Te juro que se me heló la sangre, por cómo lo dijo, tan cortante y contundente.
Justo entonces se dieron cuenta de que estaba ahí. Les pregunté a los dos, muy natural, de qué iba la bronca y si pasaba algo.
Se quedaron blancos. Carmen fue la primera en reaccionar y me dijo que era una tontería, que no pasaba nada. Javier añadió que habían discutido por una apuesta absurda sobre un juego y que no era importante, pero todo sonó atropellado y como si se lo inventaran sobre la marcha.
Cambiaron de tema rapidísimo y volvimos todos al sarao, como si nada.
El resto de la noche intenté pasármelo bien y mantener el ambiente de celebración bailamos, brindamos con cava, saludamos a todo el mundo Pero cada vez que cruzaba la mirada entre Javier y Carmen, apenas se dirigían la palabra y, si se cruzaban, apartaban la vista enseguida. Ni media palabra más delante de mí.
Esa noche no dije nada.
Después de la boda, la vida siguió.

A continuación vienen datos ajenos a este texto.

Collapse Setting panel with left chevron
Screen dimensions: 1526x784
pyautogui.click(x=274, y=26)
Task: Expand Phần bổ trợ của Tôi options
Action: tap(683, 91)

Me mudé con Carmen, y seguimos viendo a Javier y a su novia, Ana, de vez en cuando cenas, cumpleaños, planes normales. Jamás volvieron a mencionar nada de aquello, ni hubo mensajes raros, ni llamadas a deshoras, nada fuera de lo común.
Pero ese momento me persigue. Su frase, el tono, esa urgencia de cortar la conversación. Y cómo cambiaron de actitud en cuanto me vieron.
No tengo pruebas de nada. No hay mensajes, ni confesiones, ni escenas, solo esa discusión el día de mi boda y la sensación de que interrumpí algo que no tenía que escuchar.
Ya han pasado seis meses y no dejo de darle vueltas. Nunca les he acusado de nada.
Pero, dime tú, ¿qué hace uno con una duda así, cuando no hay nada claro, solo la intuición de que ese día pasó algo que no debería haber pasado?